Could Reddit's data be "poisoned" to prevent its use in training AI?

nodsocket@lemmy.world · edit-2 9 months ago

Could Reddit's data be "poisoned" to prevent its use in training AI?

FaceDeer@kbin.social · 9 months ago

Reddit’s surely got a copy of the PushShift archives, it’ll have all the pre-sabotage versions of those comments.

Lvxferre@mander.xyz · 9 months ago

The PS archives are publicly available. If either OpenAI or Google were to use it, they wouldn’t pay Reddit Inc. a single penny; and yet Google is paying it 60 million dollars do to do. This means that there’s content that they cannot retrieve through the PS archives that would still be valuable as LLM data.
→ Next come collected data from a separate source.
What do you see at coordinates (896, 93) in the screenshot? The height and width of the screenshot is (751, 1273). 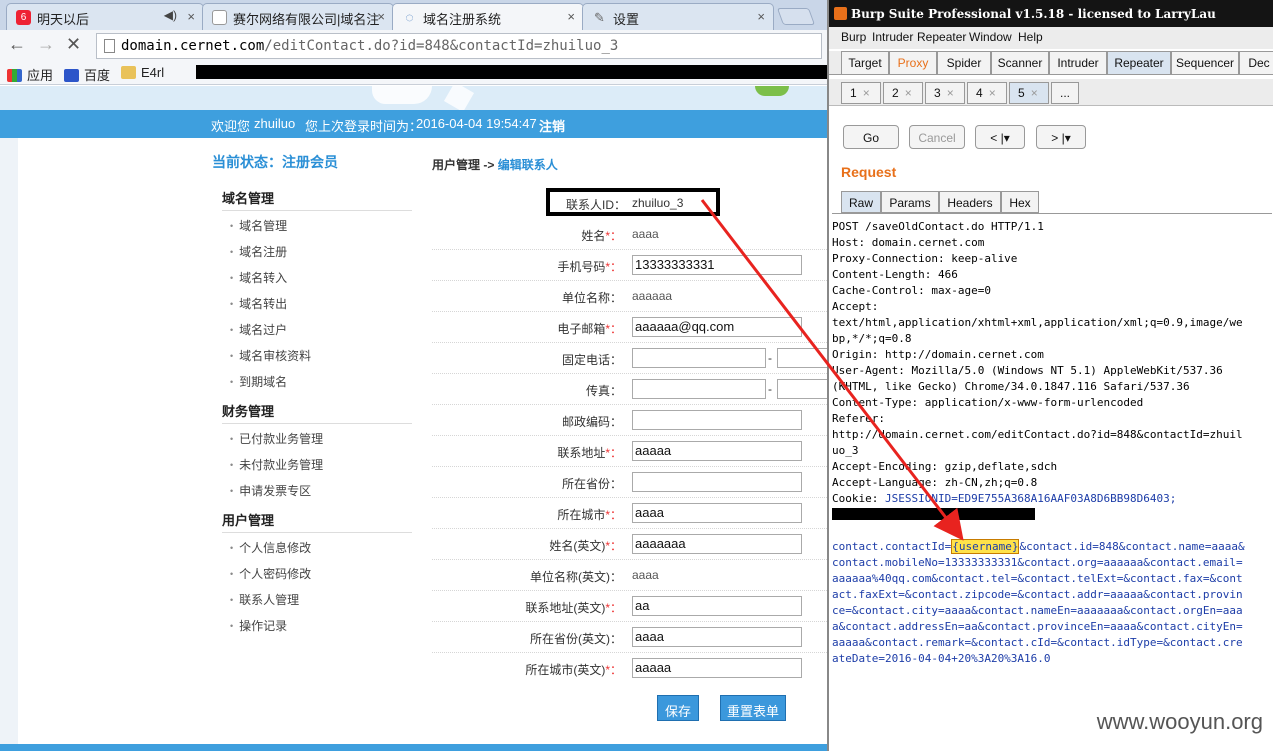 I see `tab-number: 2` at bounding box center [896, 93].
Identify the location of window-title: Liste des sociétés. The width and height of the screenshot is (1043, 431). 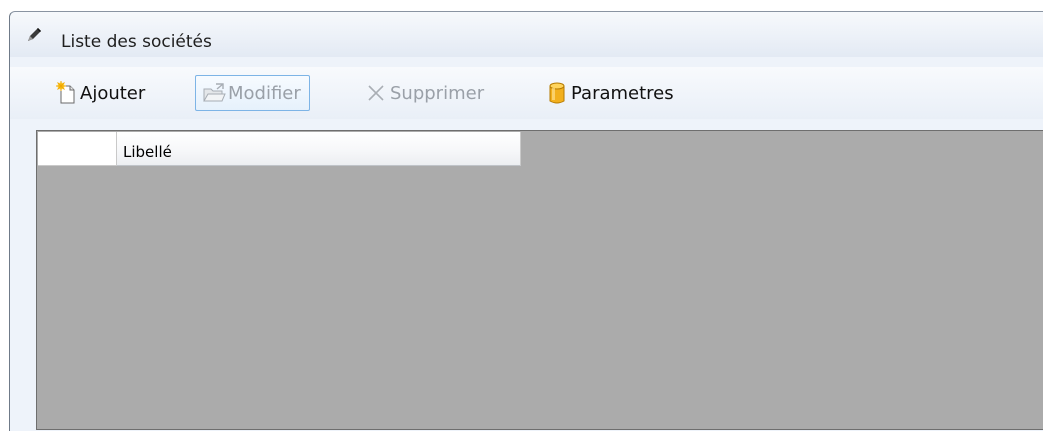
(136, 42).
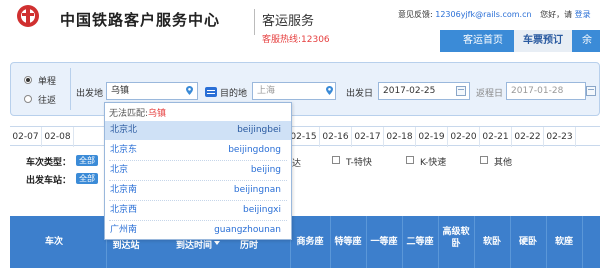 This screenshot has height=268, width=600. I want to click on sort-down-icon, so click(217, 243).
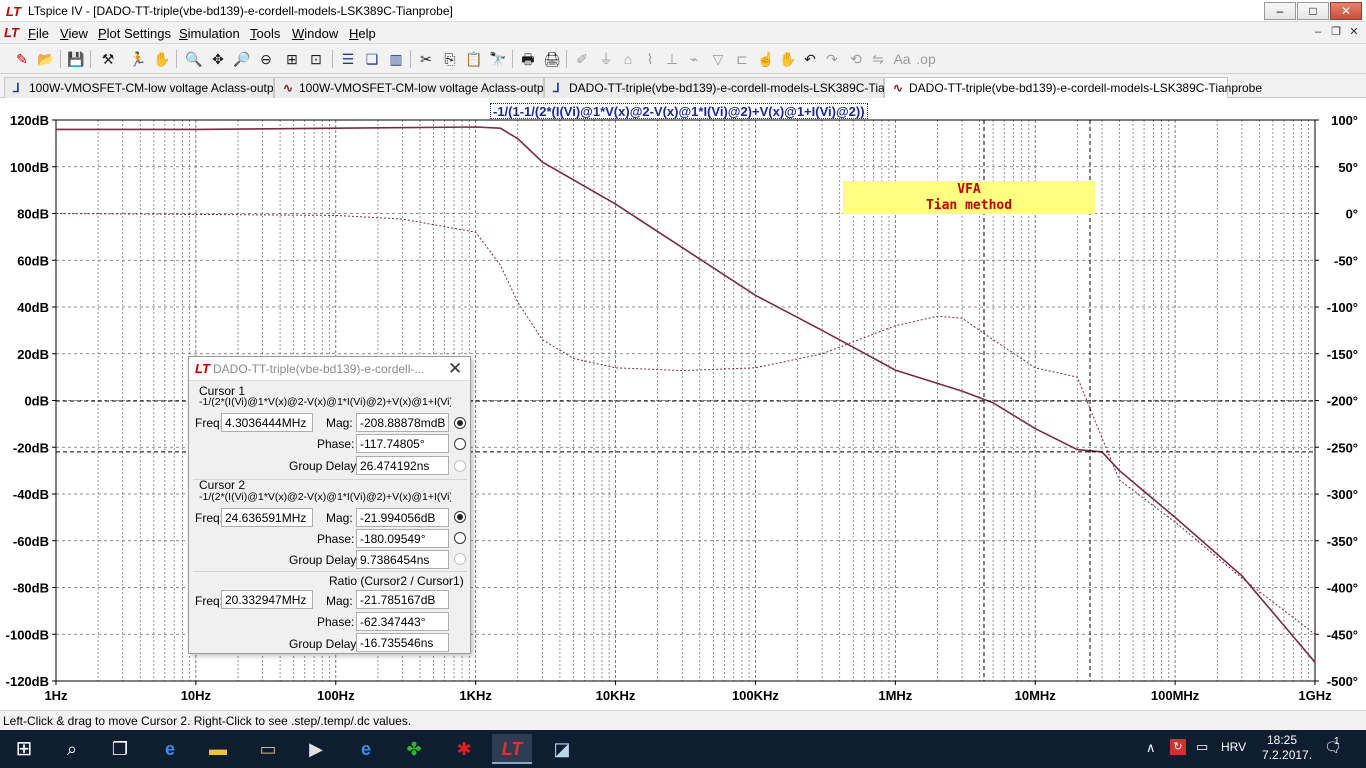  I want to click on menu-help: Help, so click(362, 34).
FaceDeer@kbin.social · 9 months ago

They’re paying Reddit to not sue them.

Regardless, the content that’s available through PS is the content that people are talking about overwriting or deleting. They can’t edit or delete stuff that PushShift couldn’t see in the first place.

Lvxferre@mander.xyz · 9 months ago

They’re paying Reddit to not sue them.

Given how many defences Google would have against that ant called Reddit suing it, ranging from actual fair points to “ackshyually”, I find it unlikely.
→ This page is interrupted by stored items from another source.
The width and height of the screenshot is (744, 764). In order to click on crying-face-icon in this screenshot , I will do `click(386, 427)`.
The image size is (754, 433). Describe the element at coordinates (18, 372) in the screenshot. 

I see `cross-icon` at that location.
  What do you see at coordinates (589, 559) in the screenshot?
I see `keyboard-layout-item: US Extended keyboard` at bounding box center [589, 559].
Regardless, the content that’s available through PS is the content that people are talking about overwriting or deleting. They can’t edit or delete stuff that PushShift couldn’t see in the first place.
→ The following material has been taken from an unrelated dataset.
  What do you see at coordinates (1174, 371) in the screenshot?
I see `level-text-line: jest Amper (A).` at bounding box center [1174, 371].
Emphasis mine. Can you back up this claim?

I’m asking this because the content from PS is up to March/2023, it’s literally a year old. There was a lot of activity in Reddit in the meantime, and it’s from my impression that people talking about this are the ones who already erased their content in the APIcalypse, but kept using Reddit because there’s some subject “stuck” there that they’d like to use.